COVID-19 clinical trial disruption declines but trials continue to suffer from slow recruitment
Trials impacted by enrolment suspension have been on a downward trajectory, while the number of clinical trials with delayed initiation have remained steady
The total number of trials disrupted by COVID-19 since June has been falling slowly, while trials impacted by slow enrollment continue to increase. For trials currently affected by slow enrollment, one-tenth of these are specifically due to the unavailability of sites and investigators, says GlobalData.
Brooke Wilson, Trials Intelligence Associate Director at GlobalData, comments, “Many hospitals that serve as trial sites were inundated with COVID-19 patients at the start of the pandemic and may still not be available; likewise, many investigators may have been reassigned to COVID-19 drug discovery trials or treating COVID-19 patients, or the activation of sites for non-COVID-19 trials is being deprioritised.”

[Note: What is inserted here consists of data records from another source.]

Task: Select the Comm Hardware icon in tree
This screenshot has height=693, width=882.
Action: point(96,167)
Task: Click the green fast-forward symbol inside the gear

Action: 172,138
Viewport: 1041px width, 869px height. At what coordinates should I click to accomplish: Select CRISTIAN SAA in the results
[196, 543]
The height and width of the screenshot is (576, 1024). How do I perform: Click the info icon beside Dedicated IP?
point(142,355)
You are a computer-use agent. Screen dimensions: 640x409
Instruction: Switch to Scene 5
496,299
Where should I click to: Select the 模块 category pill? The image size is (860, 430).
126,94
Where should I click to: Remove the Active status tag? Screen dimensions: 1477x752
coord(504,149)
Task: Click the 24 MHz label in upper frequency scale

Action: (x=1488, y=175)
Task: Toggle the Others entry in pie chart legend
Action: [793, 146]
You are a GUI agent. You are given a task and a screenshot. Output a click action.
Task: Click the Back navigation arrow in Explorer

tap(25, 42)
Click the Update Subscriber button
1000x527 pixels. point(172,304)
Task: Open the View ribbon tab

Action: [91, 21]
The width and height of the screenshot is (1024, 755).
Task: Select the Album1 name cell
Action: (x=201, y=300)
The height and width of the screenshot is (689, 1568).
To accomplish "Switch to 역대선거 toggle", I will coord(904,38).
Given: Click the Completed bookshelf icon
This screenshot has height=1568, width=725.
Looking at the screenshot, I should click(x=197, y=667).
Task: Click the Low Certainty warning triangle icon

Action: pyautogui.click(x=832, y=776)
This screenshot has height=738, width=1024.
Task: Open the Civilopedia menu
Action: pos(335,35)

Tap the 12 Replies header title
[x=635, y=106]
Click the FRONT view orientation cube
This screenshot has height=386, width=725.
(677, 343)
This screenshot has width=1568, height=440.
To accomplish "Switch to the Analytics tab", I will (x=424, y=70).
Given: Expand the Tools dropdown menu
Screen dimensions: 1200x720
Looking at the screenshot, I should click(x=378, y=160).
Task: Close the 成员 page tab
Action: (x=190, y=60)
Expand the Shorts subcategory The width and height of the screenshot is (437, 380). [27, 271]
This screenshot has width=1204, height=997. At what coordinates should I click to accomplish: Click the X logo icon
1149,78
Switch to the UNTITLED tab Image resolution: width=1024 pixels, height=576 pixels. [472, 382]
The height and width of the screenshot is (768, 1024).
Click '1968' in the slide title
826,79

Another concern for slow enrolment is due to subjects being high-risk. Therefore, they may be unwilling to enrol in a clinical trial if they have serious chronic or acute condition that affects their immune system, giving them a greater chance of contracting severe COVID-19.
Trials impacted by enrolment suspension have been on a downward trajectory, while the number of clinical trials with delayed initiation have remained steady. This suggests that trials that had initiated enrolment before the pandemic with chosen sites and investigators but were then suspended due to COVID-19 are having more success picking up where they left off as long as enrolment was not impacted.
Wilson adds, “The total number of disrupted trials is falling and the number of clinical trials that have resumed continues to rise. This implies that sponsors and contract service providers have begun to adjust clinical trial design strategies and are adapting to the new post-COVID-19 environment.”